Ok Ive been reading and reading and Im starting to get concerned about whether or not my soon to be implemented upgrade plans will give me the results that I am after.

Firstly Ill explain my current system.

Ive got the 165kw EFI 302 V8 with the following mods / specs

intake
GT snorkel
K&N filter
Ram-air tube from lower bumper
Standard MAF and TB

exhaust
Pacemaker extractors
2 mandrel bent single cat back with a single Lukey straight through muffler
Standard Y piece and cats.

internal
1.7:1 ratio roller rockers

My planned upgrades from this point were to be

intake
home porting of the standard E7 intake ports and standard lower HO manifold (esp 1 & 5 runners)

exhaust
home made press-bent twin exhaust with x-pipe and 2 Lukey straight through mufflers.
Home porting of the standard E7 exhaust ports.

The Problem

When I had the pacemakers put on, I noticed a significant drop in bottom end torque. My peak power increased and my mile ET and trap speed decreased and increased respectively but I could no longer spin the wheels from idle.

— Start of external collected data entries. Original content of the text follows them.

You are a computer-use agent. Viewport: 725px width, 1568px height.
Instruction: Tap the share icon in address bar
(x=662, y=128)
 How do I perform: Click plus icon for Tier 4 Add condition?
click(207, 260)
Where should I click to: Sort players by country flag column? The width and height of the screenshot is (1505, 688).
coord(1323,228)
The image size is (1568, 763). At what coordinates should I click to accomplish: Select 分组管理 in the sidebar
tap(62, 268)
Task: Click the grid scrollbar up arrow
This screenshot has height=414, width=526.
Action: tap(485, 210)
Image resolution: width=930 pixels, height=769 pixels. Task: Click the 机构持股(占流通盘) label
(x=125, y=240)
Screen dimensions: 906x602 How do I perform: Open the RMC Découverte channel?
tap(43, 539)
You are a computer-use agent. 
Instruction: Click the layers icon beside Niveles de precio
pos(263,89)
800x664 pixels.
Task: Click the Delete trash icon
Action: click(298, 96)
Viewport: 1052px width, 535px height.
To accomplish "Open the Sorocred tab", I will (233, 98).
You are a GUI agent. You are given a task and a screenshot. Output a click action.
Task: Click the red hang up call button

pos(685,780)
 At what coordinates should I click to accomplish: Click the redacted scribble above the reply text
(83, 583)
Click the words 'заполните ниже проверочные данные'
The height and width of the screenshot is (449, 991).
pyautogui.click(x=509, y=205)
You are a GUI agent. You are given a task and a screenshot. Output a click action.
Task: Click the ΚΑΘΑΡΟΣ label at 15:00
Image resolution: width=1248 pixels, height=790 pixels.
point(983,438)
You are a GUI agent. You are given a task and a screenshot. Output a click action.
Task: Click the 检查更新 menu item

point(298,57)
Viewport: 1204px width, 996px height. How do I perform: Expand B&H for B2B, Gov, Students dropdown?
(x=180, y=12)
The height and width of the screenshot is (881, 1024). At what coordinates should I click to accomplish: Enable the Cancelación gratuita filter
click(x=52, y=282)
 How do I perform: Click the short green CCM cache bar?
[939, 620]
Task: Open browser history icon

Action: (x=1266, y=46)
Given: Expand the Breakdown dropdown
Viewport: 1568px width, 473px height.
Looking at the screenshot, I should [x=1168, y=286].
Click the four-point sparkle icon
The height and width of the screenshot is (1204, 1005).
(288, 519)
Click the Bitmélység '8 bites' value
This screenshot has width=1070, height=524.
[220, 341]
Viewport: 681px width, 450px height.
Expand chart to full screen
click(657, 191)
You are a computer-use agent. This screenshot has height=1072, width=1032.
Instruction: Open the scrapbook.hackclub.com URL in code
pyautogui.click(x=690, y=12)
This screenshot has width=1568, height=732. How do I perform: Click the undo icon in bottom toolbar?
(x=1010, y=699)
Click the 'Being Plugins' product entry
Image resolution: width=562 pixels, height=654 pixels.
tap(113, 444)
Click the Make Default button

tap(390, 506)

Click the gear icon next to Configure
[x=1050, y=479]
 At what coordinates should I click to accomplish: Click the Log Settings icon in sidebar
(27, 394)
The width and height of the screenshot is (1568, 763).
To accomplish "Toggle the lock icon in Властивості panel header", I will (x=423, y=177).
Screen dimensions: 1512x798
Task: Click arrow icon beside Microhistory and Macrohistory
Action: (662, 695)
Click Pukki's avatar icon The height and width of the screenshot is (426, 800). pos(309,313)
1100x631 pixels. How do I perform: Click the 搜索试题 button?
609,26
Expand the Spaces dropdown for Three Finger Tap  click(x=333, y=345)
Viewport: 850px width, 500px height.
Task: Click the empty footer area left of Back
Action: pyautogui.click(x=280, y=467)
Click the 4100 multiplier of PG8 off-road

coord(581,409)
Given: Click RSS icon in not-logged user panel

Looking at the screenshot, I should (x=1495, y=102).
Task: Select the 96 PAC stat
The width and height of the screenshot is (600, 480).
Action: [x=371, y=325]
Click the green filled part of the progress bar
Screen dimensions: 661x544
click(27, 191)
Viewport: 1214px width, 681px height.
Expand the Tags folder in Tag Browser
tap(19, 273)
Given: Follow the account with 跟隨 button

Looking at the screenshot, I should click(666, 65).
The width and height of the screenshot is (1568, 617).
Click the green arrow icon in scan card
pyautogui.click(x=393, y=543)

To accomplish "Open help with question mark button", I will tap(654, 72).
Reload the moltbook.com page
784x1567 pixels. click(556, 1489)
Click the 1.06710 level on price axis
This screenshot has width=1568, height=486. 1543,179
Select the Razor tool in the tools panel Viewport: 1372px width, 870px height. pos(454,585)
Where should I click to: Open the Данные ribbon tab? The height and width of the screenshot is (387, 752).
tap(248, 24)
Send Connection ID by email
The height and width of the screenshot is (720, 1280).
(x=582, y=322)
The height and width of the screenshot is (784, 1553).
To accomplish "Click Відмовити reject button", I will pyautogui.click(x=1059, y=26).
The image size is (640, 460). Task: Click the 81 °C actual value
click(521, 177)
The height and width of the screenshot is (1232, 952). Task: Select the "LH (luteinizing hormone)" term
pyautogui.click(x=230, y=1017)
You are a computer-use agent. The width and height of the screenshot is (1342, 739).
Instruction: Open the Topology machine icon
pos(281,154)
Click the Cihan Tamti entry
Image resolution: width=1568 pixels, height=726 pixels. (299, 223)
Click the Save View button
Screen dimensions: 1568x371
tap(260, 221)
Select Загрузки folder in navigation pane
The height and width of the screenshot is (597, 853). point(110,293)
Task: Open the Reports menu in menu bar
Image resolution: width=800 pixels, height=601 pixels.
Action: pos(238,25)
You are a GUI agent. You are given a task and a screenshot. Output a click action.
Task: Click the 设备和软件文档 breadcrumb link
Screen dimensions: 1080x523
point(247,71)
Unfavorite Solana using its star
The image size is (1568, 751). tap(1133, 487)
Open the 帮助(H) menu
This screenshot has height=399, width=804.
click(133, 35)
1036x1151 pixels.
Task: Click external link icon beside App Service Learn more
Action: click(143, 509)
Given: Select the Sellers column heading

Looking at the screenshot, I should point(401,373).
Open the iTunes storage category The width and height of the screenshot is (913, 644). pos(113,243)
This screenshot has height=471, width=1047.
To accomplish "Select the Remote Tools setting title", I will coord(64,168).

Some of the material Ive read from the states and some of the posts here on fordforums suggest that Im already suffering from exhaust flowing more than cam syndrome. My questions are as follows.

Is there such a thing and if there is, will the reduction of backpressure that a 7.95sq.in. twin 2 system will provide over my current 4.91sq.in single 2 result in shifting the power band too high for my stock engine? Ive read in numerous places that the Xpipe will increase torque, but increase it with respect to what? A single system? A similarly sized H pipe twin system? What part of the rev range experiences this increase?

I was hoping that the head porting would increase my high end pulling power with little or no bottom end effects, am I to believe that my bottom end will drop off if I port the exhaust ports?

With my engine breathing so well, will my current cam with the 1.7:1 roller rockers be insufficient?

Essentially, I was chasing mid to top end improvements which Im sure Ill get but I dont want to compromise bottom end performance much more! What should I expect from these mods? Are they appropriate for an engine running stock internals?

Additionally, whilst Im at it, what would you recommend regarding compression ratio? Im happy to always run 98 octane fuel. Should I bother shaving the heads a little? What would I be happy upping the compression ratio to? Can you do this by yourself or is it best to get a work shop to do it? Approximate cost?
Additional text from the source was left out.